Socrates, Epicurus, Seneca, Montaigne, Schopenhauer and Nietzsche are read for the light their work can shine on certain great universal problems, among them, unpopularity, poverty, inadequacy, lovelessness and timidity. The book amounts to a guide to wisdom - as well as to the practical utility of philosophy”. From The Consolations Of Philosophy by Alain De Botton.

Status Anxiety by Alain De Botton: “...is a book about an almost universal anxiety that rarely gets mentioned directly: an anxiety about what others think of us; about whether we're judged a success or a failure, a winner or a loser. This is a book about status anxiety.

We care about our status for a simple reason: because most people tend to be nice to us according to the amount of status we have (it is no coincidence that the first question we tend to be asked by new acquaintances is ‘ What do you do?’). With the help of philosophers, artists and writers, the book examines the origins of status anxiety (ranging from the consequences of the French Revolution to our secret dismay at the success of our friends), before revealing ingenious ways in which people have learnt to overcome their worries in their search for happiness. It aims not only to be entertaining, but wise and helpful as well”.
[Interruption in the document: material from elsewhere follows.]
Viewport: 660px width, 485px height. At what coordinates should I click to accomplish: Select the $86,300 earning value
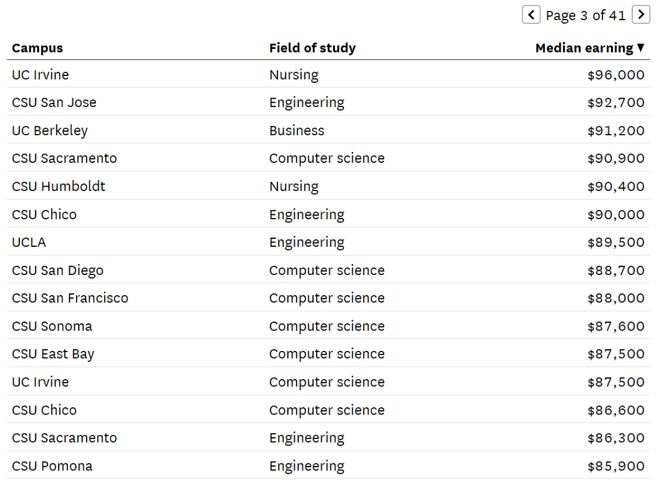pyautogui.click(x=616, y=438)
Al on why authentic philosophy always considers the value and meaning of love: "Love...interrupts at every hour the most serious occupations, and sometimes perplexes for a while even the greatest minds. It does not hesitate...to interfere with the negotiations of statesmen and the investigations of the learned. It knows how to slip its love-notes and ringlets even into ministerial portfolios and philosophical manuscripts...It sometimes demands the sacrifice of...health, sometimes of wealth, position and happiness."
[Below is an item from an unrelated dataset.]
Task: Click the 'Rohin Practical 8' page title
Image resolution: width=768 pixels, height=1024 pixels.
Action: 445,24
Why should such deception even be necessary? Because, for Schopenhauer, we would not reliably assent to reproduce unless we first had lost our minds.

The intellect understands only so much as is necessary to promote reproduction - which may mean understanding very little.
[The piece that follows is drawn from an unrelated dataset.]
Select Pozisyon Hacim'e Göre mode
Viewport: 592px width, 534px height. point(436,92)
6. The analysis surely violates a rational self-image, but at least it counters suggestions that romantic love is an avoidable escapade from more serious tasks, that it is forgivable for youngsters with too much time on their hands to swoon by moonlight and sob beneath bedclothes, but that it is unnecessary and demented for their seniors to neglect their work because they have glimpsed a face on a train.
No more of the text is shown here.